I walked faster, trying to catch up, but the woman turned a corner and disappeared from view.

  Now I heard footsteps coming from behind me. Somebody who was breathing heavily.

  Somebody closing in behind me.

  I ran toward the woman as fast as I could.

  “Miss?” I hissed, in as loud a whisper as I dared. “Miss? Could you help?” I turned another corner and saw the woman at the other end of the hall. She looked tall and elegant, and wore her hair in a long blond bob like mine. “Please?” I hissed louder.

  But a heavy hand on my shoulder stopped me.

  “Camilla?”

  I turned and saw Rick Zukowski.

  “What’s got into you? I’ve been chasing you all over.”

  I told him about the woman.

  “Did she look like that?” He pointed ahead.

  Now I could see an ornately framed mirror hanging at the end of the hallway.

  “A tall, elegant woman who wears her hair just like yours?” He gave a gentle laugh. “Camilla, you’ve been running after your own reflection. There’s a mirror at the end of most of these hallways.” There was no trace of his usual mocking tone. “You’ve had a shock. It’s understandable. I’d say it’s time to get some sleep.”

  Maybe he was right. Maybe I was stressed. Or going crazy. But it was awfully strange that the woman in the mirror wore a Burberry coat. I did own a Burberry coat in that exact style, but it was back in my closet in New York.

  Right now, I was wearing a baggy black sweater and jeans.

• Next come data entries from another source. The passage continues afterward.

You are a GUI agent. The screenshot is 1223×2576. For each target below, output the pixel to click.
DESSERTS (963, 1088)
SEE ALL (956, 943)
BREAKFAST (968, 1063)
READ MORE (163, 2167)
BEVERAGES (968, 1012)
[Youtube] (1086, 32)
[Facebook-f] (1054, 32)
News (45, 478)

  Rick walked me down the hall, away from the mirror, with its apparently supernatural powers. He seemed to think I needed wine. He carried a big bottle of Fess Parker Frontier Red, topped with the signature coonskin hat. He put an arm around me, but I pulled away.

  I still didn’t know if I could trust somebody called Captain Road Rage.

  “Come on. It should help you relax and get to sleep. Alberto let me choose a bottle from the dining room in exchange for giving up my suite to Mitzi. I don’t know beans about wine, but Jamal is gonna love the frog-sized headgear.”

  He seemed to be taking me to his room. Okay, I could either spend what was left of the night with ghosts, demon-possessed mirrors, or a presumably armed man with anger management issues. Who also liked little kids and cartoon frogs.